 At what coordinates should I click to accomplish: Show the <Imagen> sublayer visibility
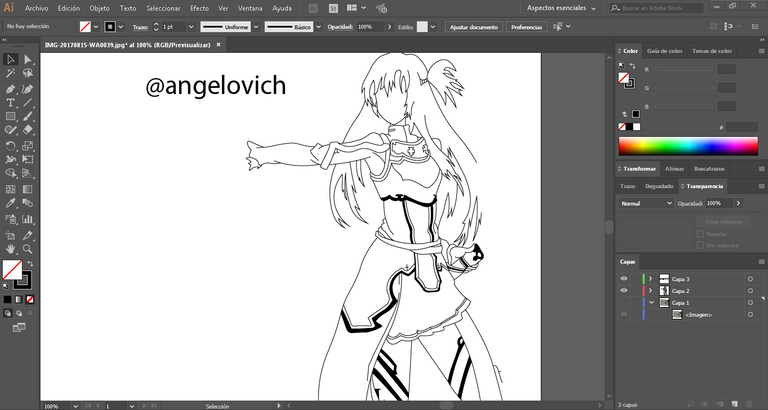click(x=624, y=314)
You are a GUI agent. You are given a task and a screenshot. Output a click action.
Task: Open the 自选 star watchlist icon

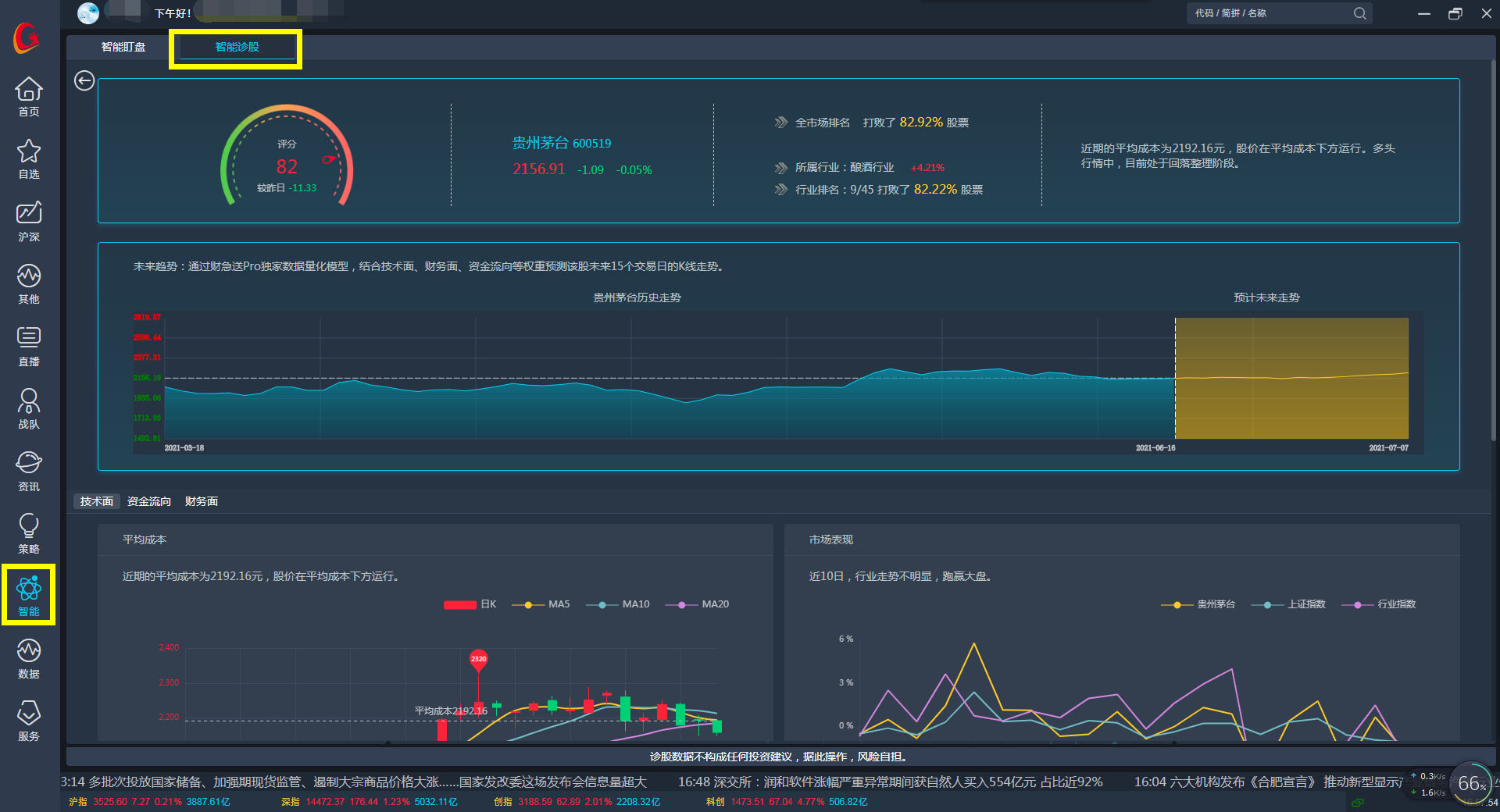point(29,158)
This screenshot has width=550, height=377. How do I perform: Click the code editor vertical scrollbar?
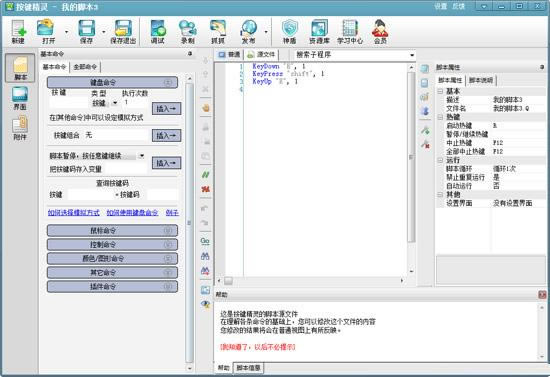(x=411, y=168)
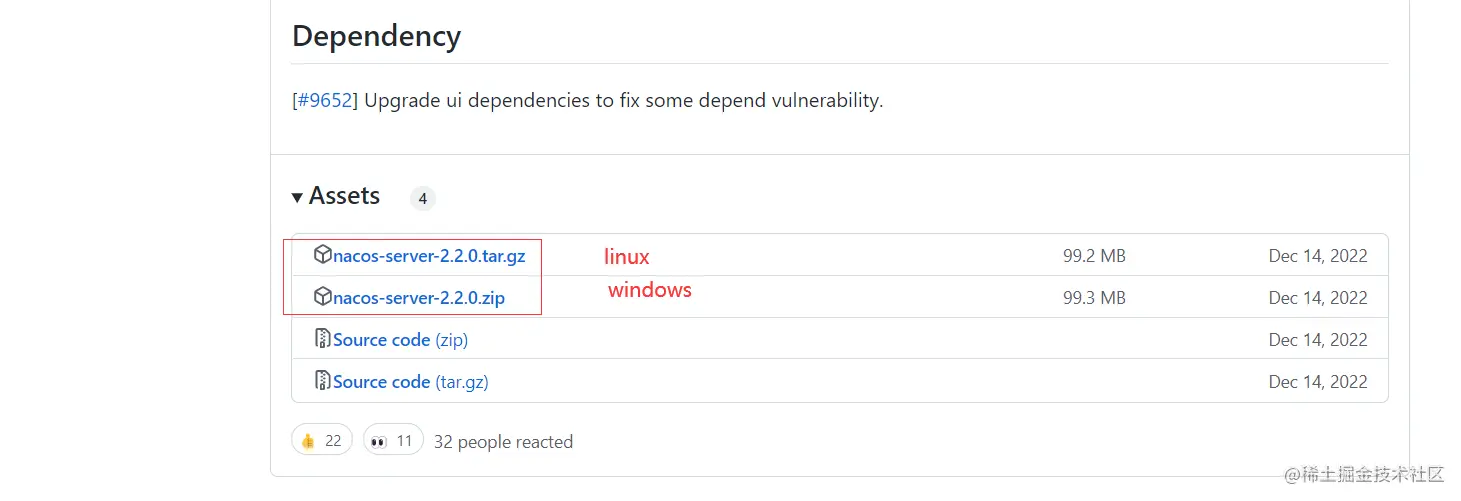Image resolution: width=1461 pixels, height=501 pixels.
Task: Click the "32 people reacted" text
Action: pyautogui.click(x=503, y=442)
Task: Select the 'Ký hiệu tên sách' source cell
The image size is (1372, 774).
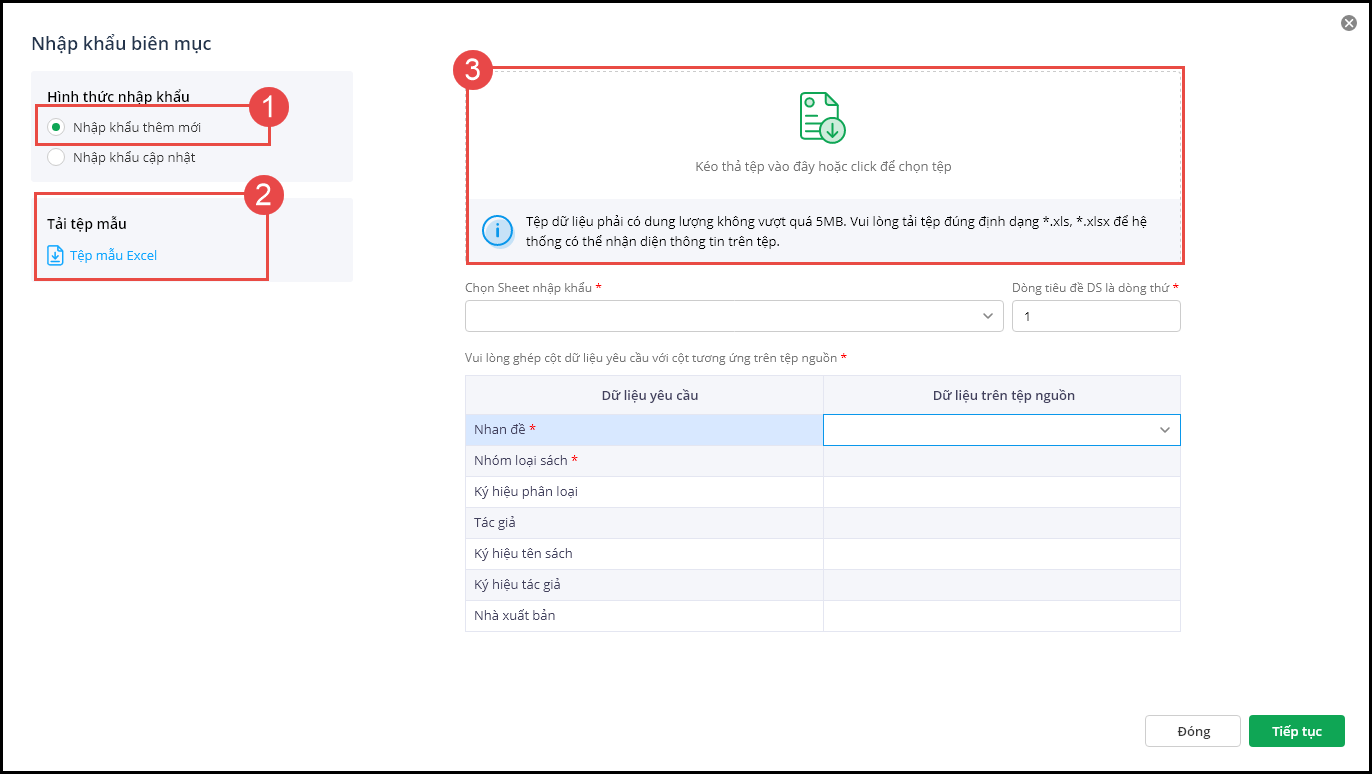Action: click(1001, 554)
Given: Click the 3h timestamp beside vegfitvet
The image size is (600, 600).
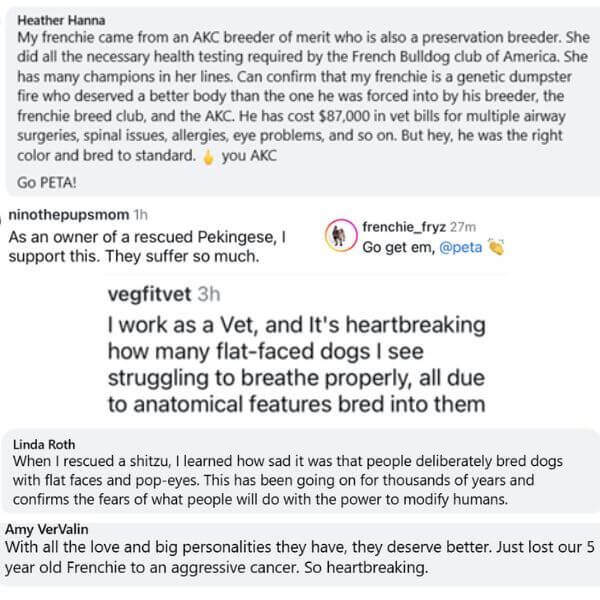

......

** WORK REQUIRED **
From the listing above, pull out every line that contains the string "size". Case counts, so uppercase and lowercase letters do not match each other.

** SOLUTION FOR THIS TASK **
The image size is (1372, 774).
The image size is (600, 600).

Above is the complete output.